Trecho da página.
Dois ícones da chamada "música brega" aparecem em foto em preto e branco: Waldick Soriano (à esquerda), na década de 70, com Flávio Cavalcanti.

Dois ícones da "música brega": Waldick Soriano (à esquerda), na década de 70, com Flávio Cavalcanti. Foto: Fundo Correio da Manhã.

Além de perseguir e cassar direitos de políticos e civis, a Ditadura Militar no Brasil (1964-1985) também afetou diretamente a produção artística e cultural do país. Prisões, censura e exílio fizeram parte da trajetória de muitos artistas que criticavam e se opunham ao regime ditatorial.

Mas nem todas as obras censuradas durante o período tratavam necessariamente de política. Muitas composições foram proibidas de serem reproduzidas, ou até mesmo gravadas, por afrontarem a pauta comportamental preconizada pelo governo militar. E aí, muitos dos que sofreram perseguição foram os cantores de “música brega”.

“Quando falamos sobre Ditadura, música e censura, a tendência é que nomes como Chico Buarque, Caetano Veloso venham à tona como imagens consagradas de artistas censurados pelo regime militar. Mas é preciso lembrar que alguns artistas do universo “brega” também foram censurados, e por questões que não tinham ligação com protesto político explícito”, aponta a pesquisadora Lívia Karolinny Gomes de Queiroz.

Ela estudou o tema na dissertação “Os sons do ‘brega’ na sala de aula: músicas e a construção de memórias sobre a Ditadura Militar no Brasil (1964-1985)”, defendida em 2022, no Mestrado Profissional em Ensino de História da Universidade do Estado do Rio Grande do Norte (UERN-Mossoró). O trabalho pode ser acessado aqui.

Capa de álbum clássico de Odair José. Foto: reprodução.

“O objeto de nossa pesquisa insere-se na discussão e reflexão sobre as potencialidades das ‘músicas bregas’ no processo de compreensão histórica sobre a Ditadura Militar no Brasil, partindo das motivações utilizadas para aplicar censura a algumas composições. A censura estava ligada a questões de costumes e valores, o que é obsceno, enfim, além de algo remetido à moral; e também havia um olhar crítico para ideias consideradas tendenciosas. Nossa problemática era perceber como as formas de ‘repressão’ também estavam presentes através do preconceito, exclusão social, desemprego denunciadas no repertório ‘brega’”, explica Lívia.

O trabalho está dividido em quatro capítulos. No primeiro, a autora faz um levantamento teórico de como a Ditadura Militar no Brasil está sendo abordada atualmente e em como o período é utilizado em “guerras de narrativas” em espaços digitais, bem como no espaço escolar.

Podemos, através da análise de canções bregas, entender o contexto histórico e sociopolítico da Ditadura Militar, como os autoritarismos do sistema implementado interferiram na arte, na cultura, especificamente na música popular, por meio da repressão que se manifestou através da censura.

Dados fornecidos.

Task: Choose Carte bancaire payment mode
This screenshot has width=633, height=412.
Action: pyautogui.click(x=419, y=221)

==

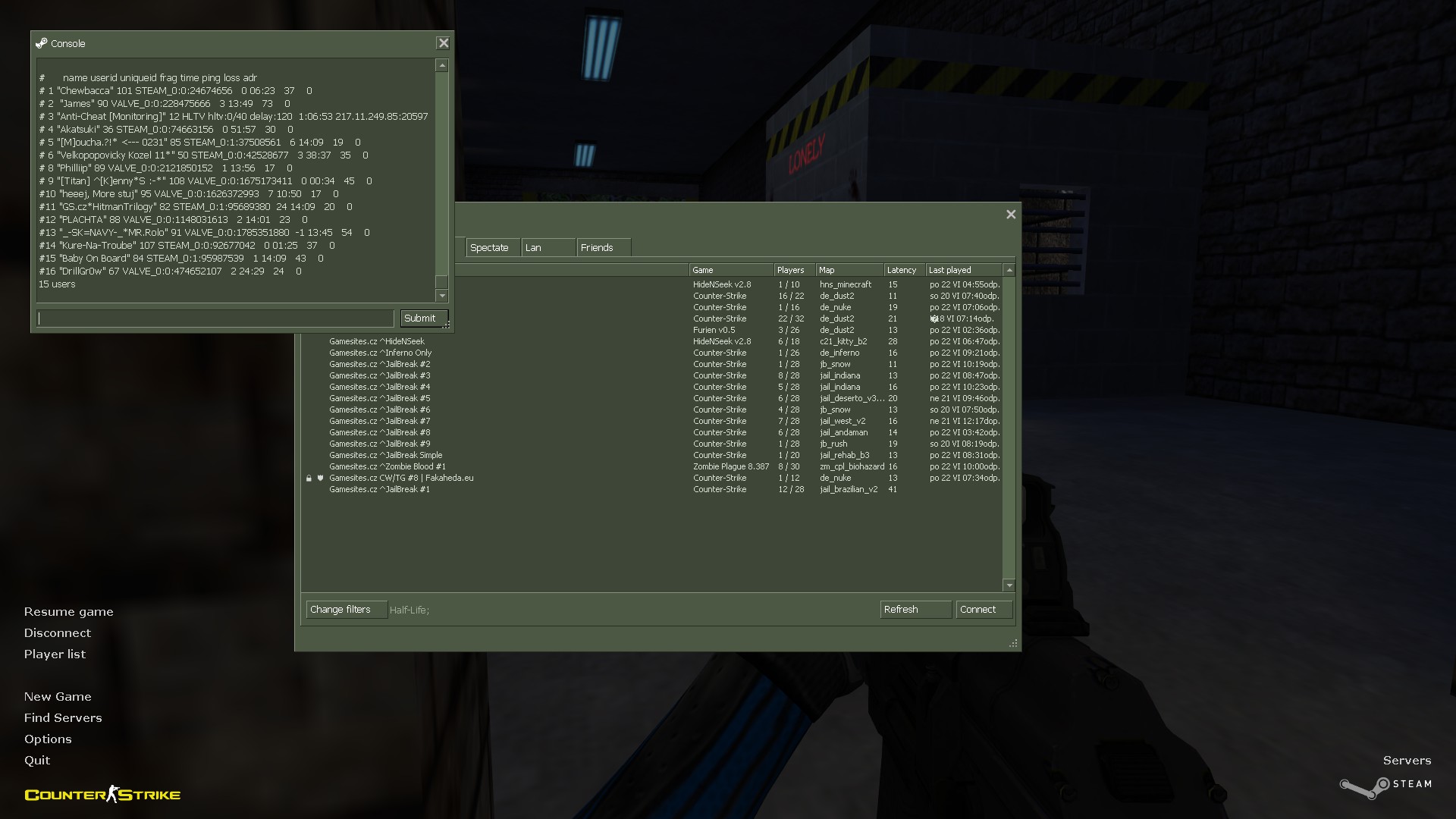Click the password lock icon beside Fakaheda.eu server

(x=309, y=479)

Conjunto de tarefas.
- A) Segundo o trecho sobre a censura à música brega, em que ano e em qual curso foi defendida a dissertação de Lívia Karolinny Gomes de Queiroz?
- B) Dê sequência ao trecho sobre a censura à música brega, começando logo depois da última frase apresentada.

Resultados do exercício.
- A) Em 2022, no Mestrado Profissional em Ensino de História da Universidade do Estado do Rio Grande do Norte (UERN-Mossoró).

- B)
No segundo capítulo, Lívia analisa os pareceres emitidos pelo departamento de censura e entrevistas realizadas com cantores e censores, incluindo o que era classificado com “música brega”. Em seguida, a pesquisadora apresenta a preparação de uma oficina ministrada para estudantes do Ensino Médio, para compreender as ideias, opiniões e percepções desses estudantes acerca da ditadura e da censura. O último capítulo é dedicado a apresentar desenhos produzidos pelos estudantes que participaram da oficina.

“Música brega”

Claramente pejorativo, o termo “música brega” foi utilizado para identificar diversos cantores que produziram canções românticas populares com uma estética musical própria em meados das décadas de 60 e 70. Entre eles, destaca-se Reginaldo Rossi, Odair José, Nelson Ned, Waldick Soriano, entre outros.

“Desde o começo da década de 80, se utiliza o termo “brega” para designar a música de mau gosto, geralmente produzida por camadas populares; surgindo como uma forma pejorativa no que se refere a preferências musicais das classes mais baixas”, conta Lívia.

Essas canções da “música brega” entraram na mira da censura por tratar de assuntos tabus, como sexo, sexualidade, desigualdades sociais. Odair José, cantor e compositor de clássicos como “Pare de tomar a pílula” e “Eu vou tirar você deste lugar”, teve mais músicas proibidas do que Gilberto Gil e Caetano Veloso. “A canção ‘Pare de Tomar a Pílula’ (1973), de Odair José, foi censurada por ir contra valores cristãos e também por ser lançada quando no Brasil o governo fazia campanhas para ter um controle de natalidade entre as populações pobres. Para os censores, esta canção representava uma desobediência civil, além de uma referência explícita à sexualidade”, detalha Lívia.

Como produto da pesquisa, a professora de História desenvolveu duas aulas-oficinas com estudantes do Ensino Médio da Rede Pública de Ensino do município Quixadá, no Ceará. Ao fim da atividade, os estudantes produziram imagens denominadas “Desenhos que falam”, abordando temáticas como ditadura, censura, violência, morte, música, propaganda, negacionismo, fake news.

“Podemos, através da análise de canções bregas, entender o contexto histórico e sociopolítico da Ditadura Militar, como os autoritarismos do sistema implementado interferiram na arte, na cultura, especificamente na música popular, por meio da repressão que se manifestou através da censura”, conclui Lívia.